● **Text provided**
On a 128K context window, 25,450 tokens of overhead consumes 20% of available context before the first user message. With MCP disabled, that drops to 7%. For local models where every token of context costs decode latency, this matters.

Action item: Disable unused MCP servers per-profile or globally when running local models. The config.toml profile system does not currently scope MCP servers — they apply globally.

Finding 6: No Qwen Role-Mapping Errors

A known issue with earlier Codex CLI versions: Qwen models would fail on the developer and toolResult roles used in Codex’s conversation format. Ollama’s OpenAI-compatible API needed to map these correctly.

With Codex CLI v0.121.0 and Ollama v0.20.5, all four models — including both Qwen variants — worked without role-mapping errors. No --oss fallback was needed. This combination appears stable for Qwen models.

How Our Results Compare to Published Benchmarks

A single-task benchmark on one machine tells you how these models performed here. Published benchmarks tell you how they perform generally. Comparing the two reveals whether our results are representative or anomalous.

The Models on Paper

Model	SWE-bench Verified	LiveCodeBench v6	Terminal-Bench 2.0	Active Params	Architecture
Qwen 3.6 35B-A3B	73.4	80.4	51.5	3B	MoE
Qwen3-Coder-Next 80B	70.6	—	36.2	3B	Hybrid MoE (512 experts)
Gemma 4 31B Dense	~52.0	80.0	42.9	31B	Dense
Gemma 4 26B MoE	—	77.1	—	3.8B	MoE

Sources: Qwen3.6 model card, Qwen3-Coder-Next HuggingFace, Gemma 4 benchmarks.

The ranking is striking. Qwen 3.6 — released just three days before this benchmark on April 16, 2026 — leads every coding benchmark. It scores 73.4 on SWE-bench Verified, competitive with frontier API models and 21 points above Gemma 4 31B Dense. Qwen3-Coder-Next, which Latent.Space describes as the “overwhelming consensus” pick for local coding agents, scores 70.6 — strong but slightly behind the newer, smaller Qwen 3.6.

Both Gemma 4 variants trail on SWE-bench. The 31B Dense scores approximately 52.0 — respectable but in a different league from the Qwen models. The 26B MoE has no published SWE-bench score but likely sits lower. Where Gemma 4 shines is in agentic tool use: the 31B Dense scores 86.4% on tau2-bench, a massive jump from Gemma 3’s broken 6.6%.

What the Benchmarks Predicted vs What We Measured

Qwen3-Coder-Next’s test thoroughness was expected. It wrote the most tests in our benchmark (19 under Pi, 15 under Codex minimal, 13 under Codex default). Community reports from XDA-Developers confirm this pattern: in a head-to-head test against four other local models, Qwen3-Coder-Next produced “clean project architecture, proper polling-based file watcher, and 14 passing tests” — described as “not even close” to the competition. Our results are consistent.

● **Dataset excerpts**

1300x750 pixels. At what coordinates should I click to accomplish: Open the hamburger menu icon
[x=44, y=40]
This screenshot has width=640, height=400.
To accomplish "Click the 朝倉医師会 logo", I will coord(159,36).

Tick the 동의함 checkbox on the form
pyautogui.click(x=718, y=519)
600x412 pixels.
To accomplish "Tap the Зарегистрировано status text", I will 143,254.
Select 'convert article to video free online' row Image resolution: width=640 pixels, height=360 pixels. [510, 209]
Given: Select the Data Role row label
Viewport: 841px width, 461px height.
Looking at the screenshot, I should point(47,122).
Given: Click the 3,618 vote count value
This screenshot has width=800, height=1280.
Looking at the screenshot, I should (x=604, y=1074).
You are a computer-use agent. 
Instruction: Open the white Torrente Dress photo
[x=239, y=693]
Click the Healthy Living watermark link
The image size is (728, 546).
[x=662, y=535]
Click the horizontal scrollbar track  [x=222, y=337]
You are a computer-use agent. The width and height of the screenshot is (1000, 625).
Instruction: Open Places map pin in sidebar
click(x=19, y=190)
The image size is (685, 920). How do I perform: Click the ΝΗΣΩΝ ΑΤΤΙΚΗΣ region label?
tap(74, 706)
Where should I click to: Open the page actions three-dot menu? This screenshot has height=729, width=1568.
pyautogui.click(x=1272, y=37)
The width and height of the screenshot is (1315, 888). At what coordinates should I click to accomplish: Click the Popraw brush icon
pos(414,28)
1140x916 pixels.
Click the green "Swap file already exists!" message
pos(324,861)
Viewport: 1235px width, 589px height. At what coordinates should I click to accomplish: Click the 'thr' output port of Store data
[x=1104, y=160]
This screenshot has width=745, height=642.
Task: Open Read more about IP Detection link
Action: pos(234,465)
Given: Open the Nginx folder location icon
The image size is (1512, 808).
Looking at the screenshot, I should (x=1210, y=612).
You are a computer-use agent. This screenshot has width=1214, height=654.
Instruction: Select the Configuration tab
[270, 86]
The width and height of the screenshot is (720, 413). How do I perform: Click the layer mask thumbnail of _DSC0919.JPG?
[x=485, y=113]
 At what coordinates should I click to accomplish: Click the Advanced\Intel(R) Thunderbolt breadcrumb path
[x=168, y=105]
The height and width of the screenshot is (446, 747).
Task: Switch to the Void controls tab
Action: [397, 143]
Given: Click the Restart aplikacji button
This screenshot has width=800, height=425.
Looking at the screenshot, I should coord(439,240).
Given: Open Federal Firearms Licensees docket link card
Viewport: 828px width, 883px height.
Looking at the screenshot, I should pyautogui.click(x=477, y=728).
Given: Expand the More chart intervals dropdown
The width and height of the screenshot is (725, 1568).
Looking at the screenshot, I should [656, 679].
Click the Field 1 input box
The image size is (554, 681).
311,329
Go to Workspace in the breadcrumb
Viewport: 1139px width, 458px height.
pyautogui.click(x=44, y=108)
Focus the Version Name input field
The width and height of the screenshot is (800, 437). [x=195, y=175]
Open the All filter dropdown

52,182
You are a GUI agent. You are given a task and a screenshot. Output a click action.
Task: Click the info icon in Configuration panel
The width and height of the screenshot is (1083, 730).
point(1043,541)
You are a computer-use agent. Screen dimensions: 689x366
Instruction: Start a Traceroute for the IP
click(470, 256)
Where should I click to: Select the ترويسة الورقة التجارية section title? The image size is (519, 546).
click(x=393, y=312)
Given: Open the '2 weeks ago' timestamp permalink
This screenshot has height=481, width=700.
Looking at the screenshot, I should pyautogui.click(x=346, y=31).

● **What is needed**
Copy out the passage on local coding model benchmarks from "Sources: Qwen3.6 model" to "3’s broken 6.6%.".

● **Exercise response**
Sources: Qwen3.6 model card, Qwen3-Coder-Next HuggingFace, Gemma 4 benchmarks.

The ranking is striking. Qwen 3.6 — released just three days before this benchmark on April 16, 2026 — leads every coding benchmark. It scores 73.4 on SWE-bench Verified, competitive with frontier API models and 21 points above Gemma 4 31B Dense. Qwen3-Coder-Next, which Latent.Space describes as the “overwhelming consensus” pick for local coding agents, scores 70.6 — strong but slightly behind the newer, smaller Qwen 3.6.

Both Gemma 4 variants trail on SWE-bench. The 31B Dense scores approximately 52.0 — respectable but in a different league from the Qwen models. The 26B MoE has no published SWE-bench score but likely sits lower. Where Gemma 4 shines is in agentic tool use: the 31B Dense scores 86.4% on tau2-bench, a massive jump from Gemma 3’s broken 6.6%.